On the proof of convergence of Pòlya urns

81 Views Asked by At

I'm reading the proof of Proposition $2$ of the Appendix here. The proposition states

Let $d\ge 2$ and $S\ge 1$ be integers. Let also $(\alpha_1,\dots,\alpha_d)\in\mathbb{N}^d \setminus\{ 0 \}$. Let $(P_n)_{n\ge0}$ be the $d$-color Pòlya urn random process having $S\cdot Id$ as replacement matrix and $(\alpha_1,\dots,\alpha_d)$ as initial composition. Then, almost surely and in any $L^t$, $t\ge 1$, $$\frac{P_n}{nS}\to V\ \ \text{as}\ n\to\infty$$ where $V$ is a $d$-dimensional Dirichlet-distributed random vector, with parameters $(\frac{\alpha_1}S,\dots,\frac{\alpha_d}S)$.

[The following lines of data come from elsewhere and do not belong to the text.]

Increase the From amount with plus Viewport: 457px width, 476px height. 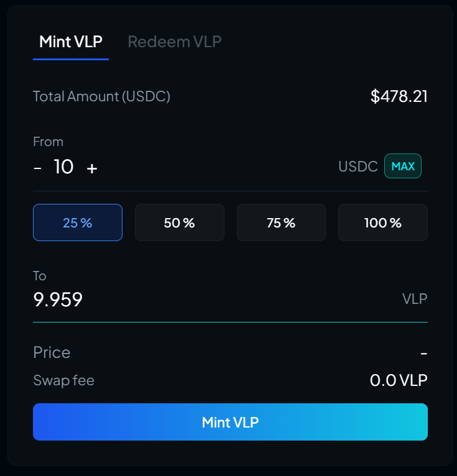click(92, 168)
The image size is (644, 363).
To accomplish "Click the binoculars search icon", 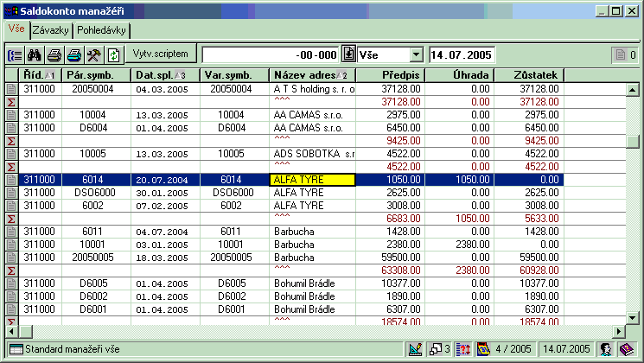I will [x=35, y=54].
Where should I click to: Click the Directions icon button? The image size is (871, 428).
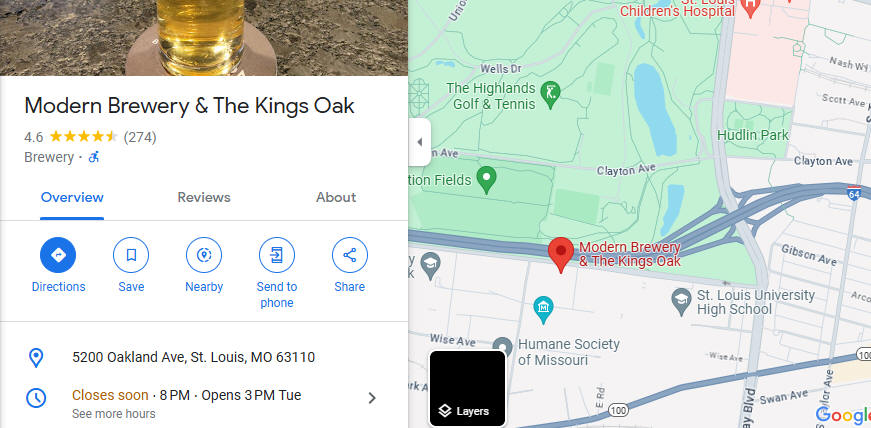tap(58, 255)
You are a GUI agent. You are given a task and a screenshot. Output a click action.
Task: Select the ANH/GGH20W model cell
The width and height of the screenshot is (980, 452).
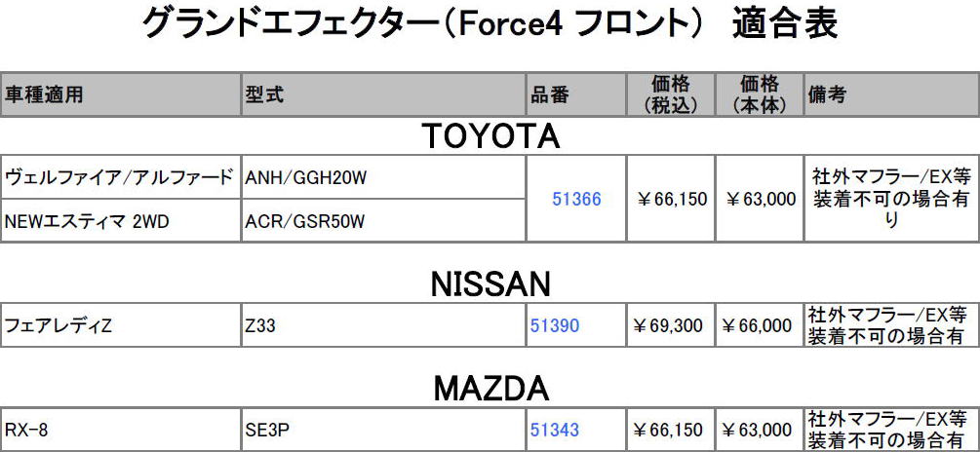[383, 177]
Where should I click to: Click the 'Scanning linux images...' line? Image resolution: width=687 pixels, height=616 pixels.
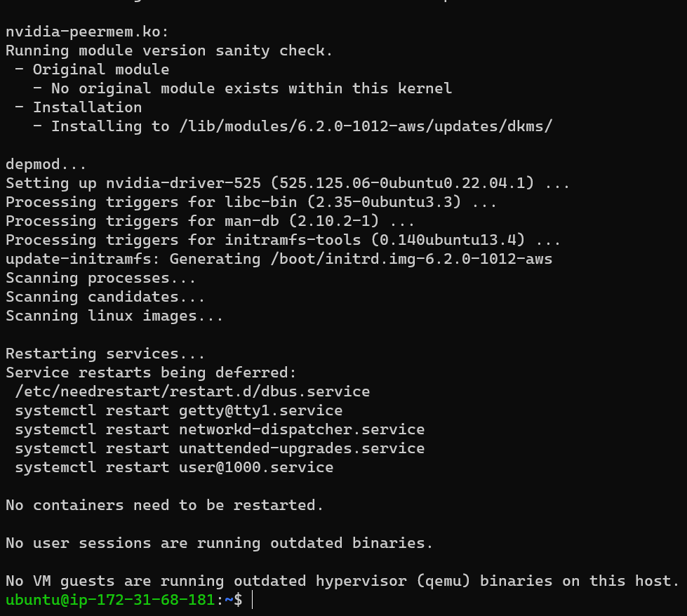[x=114, y=316]
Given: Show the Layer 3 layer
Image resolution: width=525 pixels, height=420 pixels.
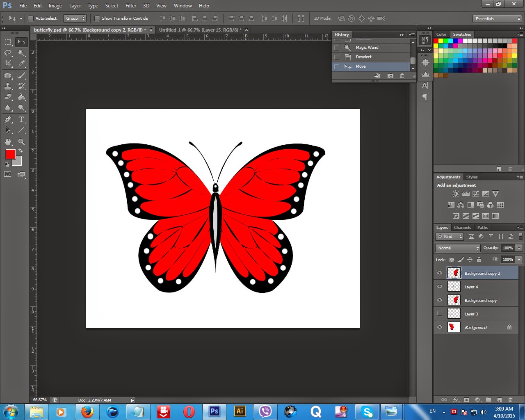Looking at the screenshot, I should pos(439,313).
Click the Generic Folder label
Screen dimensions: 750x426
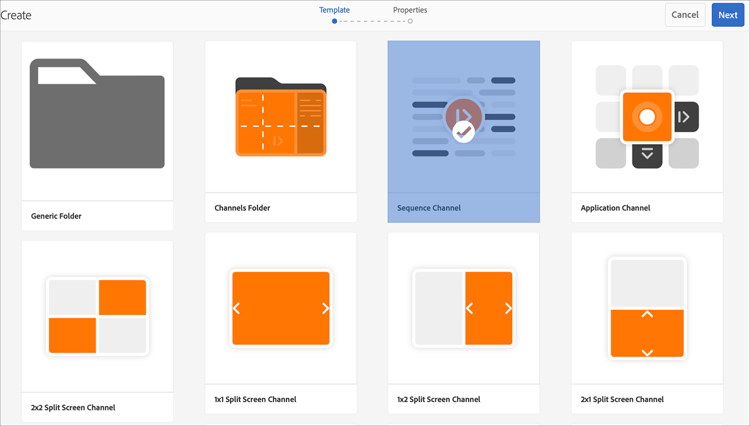tap(56, 216)
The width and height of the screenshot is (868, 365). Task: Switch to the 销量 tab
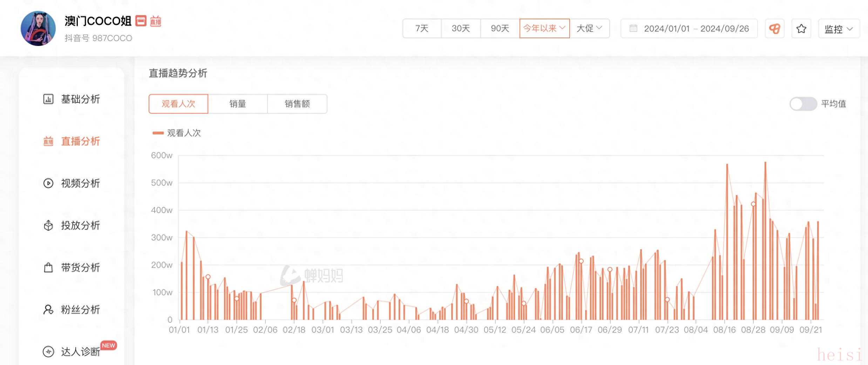238,104
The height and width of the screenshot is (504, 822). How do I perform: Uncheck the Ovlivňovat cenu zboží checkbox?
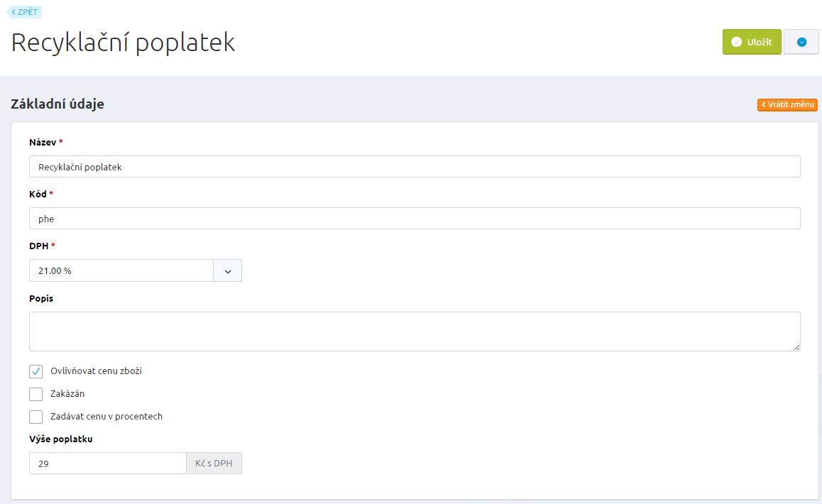[36, 371]
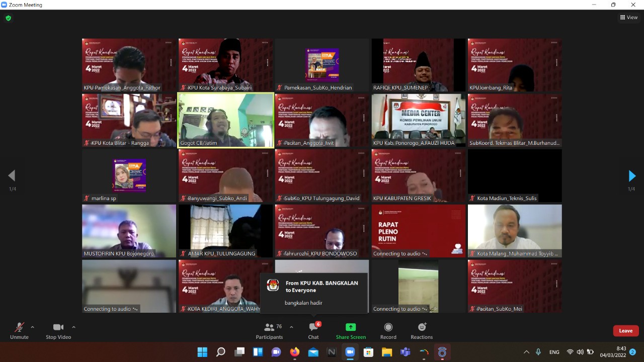Leave the meeting
Viewport: 644px width, 362px height.
tap(625, 331)
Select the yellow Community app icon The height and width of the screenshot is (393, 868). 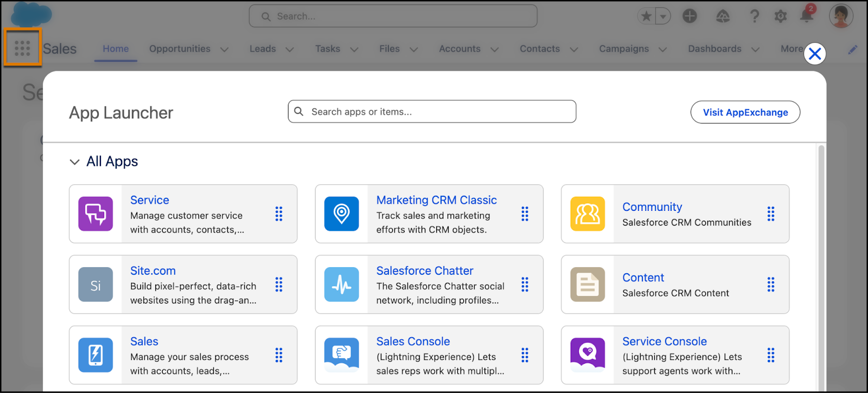click(588, 214)

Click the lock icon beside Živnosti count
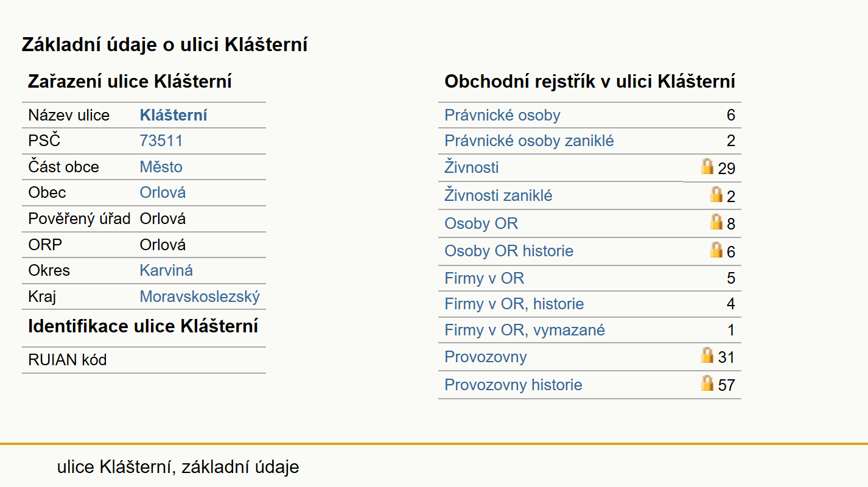click(x=707, y=167)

What I know about the distribution of $P_n$ is that $\forall n\ge0$, let $X_{n+1}$ be a random variable in $\{ 1,\dots,d\}$ with distribution $\mathbb{P}(X_{n+1}=k|P_n)=\frac{(P_n)_k}{\|P_n\|_1}\ \forall k=1,\dots,d$, where $(P_n)_k$ denotes the number of balls of colour $k$ at time $n$ and $\|P_n\|_1=\sum^d_{k=1}(P_n)_k$. Notice that in this script it holds $(P_0)_k=\alpha_k \forall k=1,\dots,d$ and so $||P_0||_1=\sum^d_{k=1}\alpha_k=:\alpha$. We can also write $P_n=\sum^d_{k=1}(P_n)_k e_k$, where $e_k$ is the $k$-th vector in $\mathbb{R}^d$ canonical basis.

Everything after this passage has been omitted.